We might hope that in a moment of truth we would willingly sacrifice ourselves:  run into a burning building; leap in front of a train to save someone;  speak the truth to power.  But we won’t know until we are put to the test.  It is the challenge of the test that reveals who we really are.  How do we answer the questions and tests that life keeps putting to us?  There is no temptation without there being a choice. Hopefully, we know moments when we die to ourselves, when we come alive in self-forgetfulness, in relinquishing our need to manage and control, our need to be sure before we act.  Those moments in which we put ourselves in harm’s way.

Jesus’ whole life was one of putting himself in harm’s way.  It began with his being led by the Spirit into the desert.  The desert is an inhospitable and unforgiving place.  All the education and formation of society is not only useless, but may also be an obstacle for living there.  New skills of listening and response are needed.  There is no time for distraction, for the trivial or nonessential.  It demands an inner simplicity and self-awareness, a clarity void of pretense.  St. Benedict in his Rule calls the community during these days of Lent to keep its manner of life most pure.  He is not concerned with greater sexual restraint or compulsive needs for rigid order.  He is concerned with that clarity, that transparency, that simplicity with which the clean and pure of heart can see God.  The desert environment can be merciless in its clarity.

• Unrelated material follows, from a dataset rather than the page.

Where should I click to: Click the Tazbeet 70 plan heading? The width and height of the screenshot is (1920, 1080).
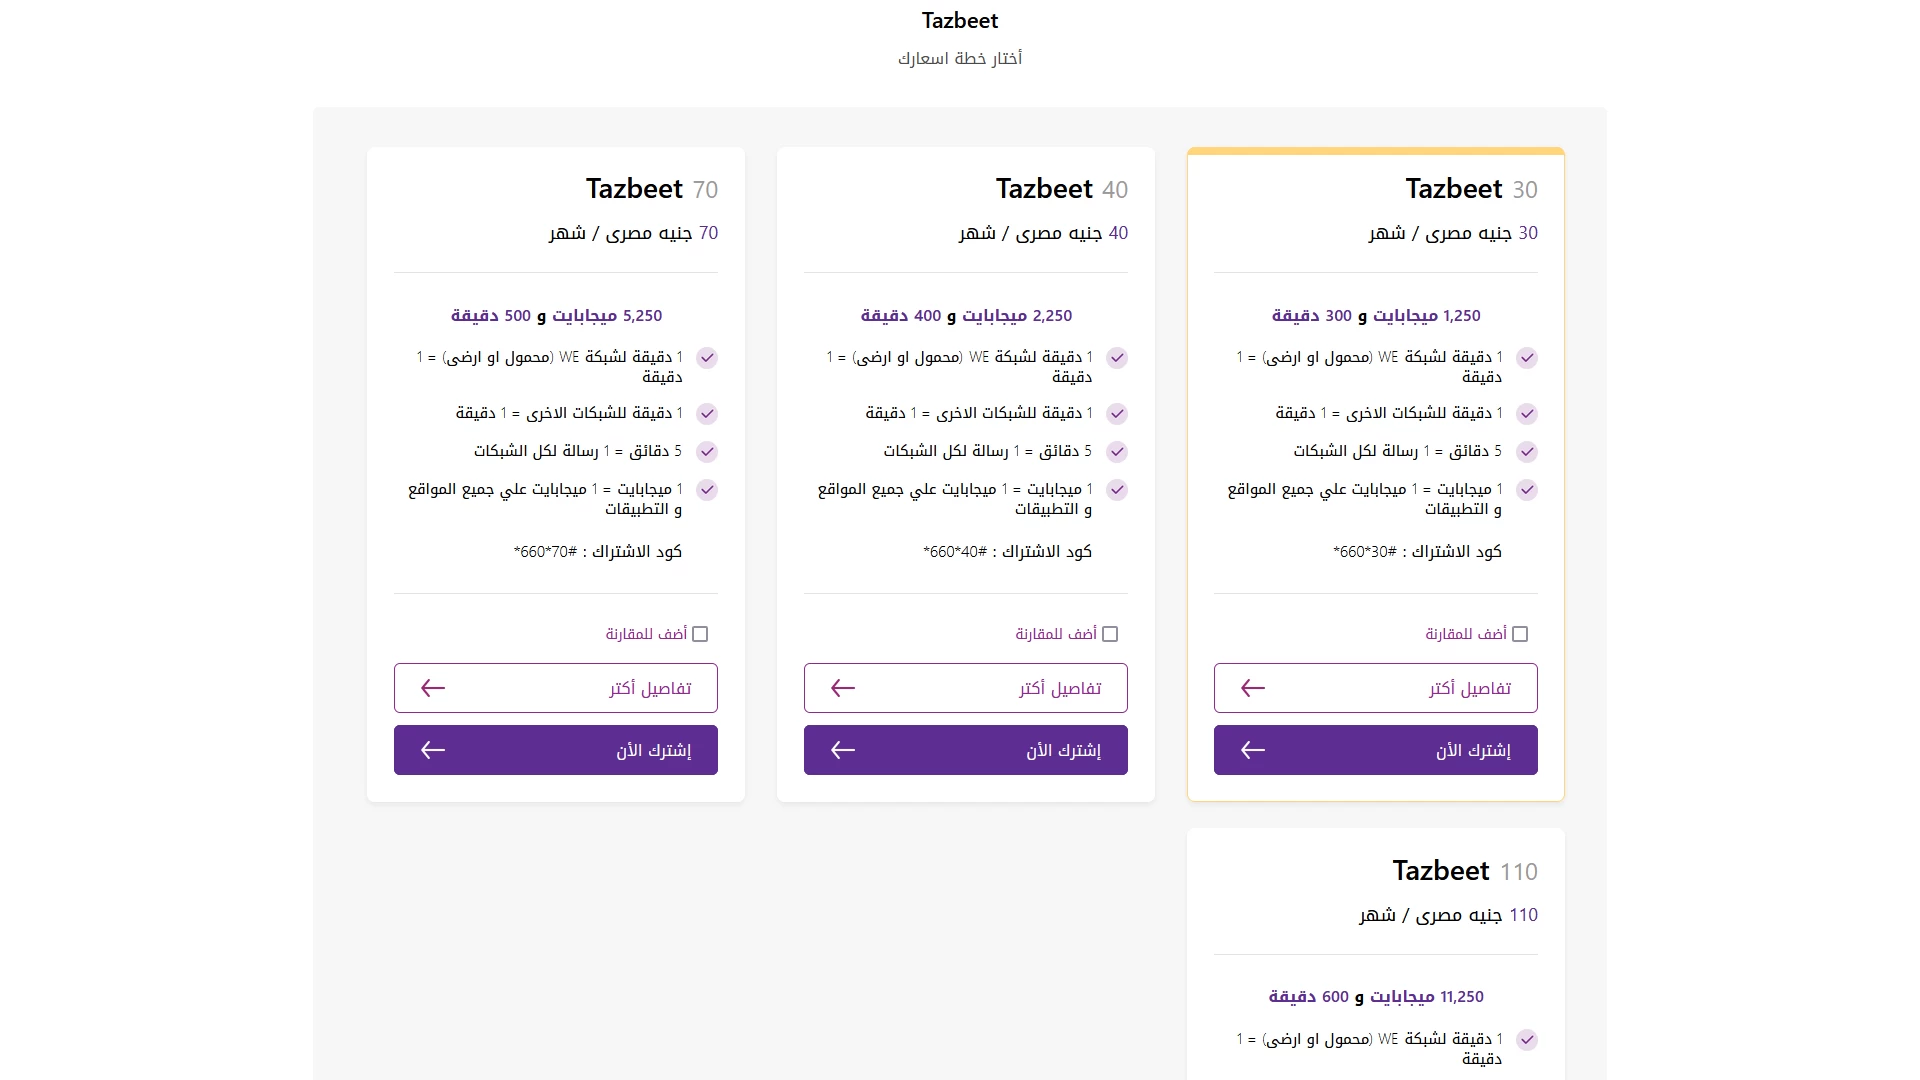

Being led into the desert is a tool for clearing away the debris of our lives.  The late Jesuit liturgist, Robert Taft, has said: This Lenten ascetism is nothing more than the necessary objectivity and distance from whatever is impermanent and secondary in the human endeavor; the self-discipline necessary to maintain true freedom and make the right choices; the destruction of egoism by the honest person who has the courage to stand naked before self and God. The point is an openness to new life, and through it, openness to others.

 Christ allowed himself to be tempted in this desert and opened for us the invitation to be led by the Spirit in harm’s way.  The temptations, tests, and questions that life puts to us are challenges to choose a life created in simplicity, humility, and community.  This is a life that chooses to live and work within the slow and patient processes of human life; that refuses the idolatry of placing worship of human force and power in place of God’s active covenant of care, peace, and justice; that chooses to rely in trust in God’s provident love and rejects all forms of exceptionalism, entitlement, and presumption.  It is to wait on God. To live this way is to live in harm’s way, but it is the way Christ chose to bring salvation and healing to humanity. It is what we are called to do and choose since we are God’s children.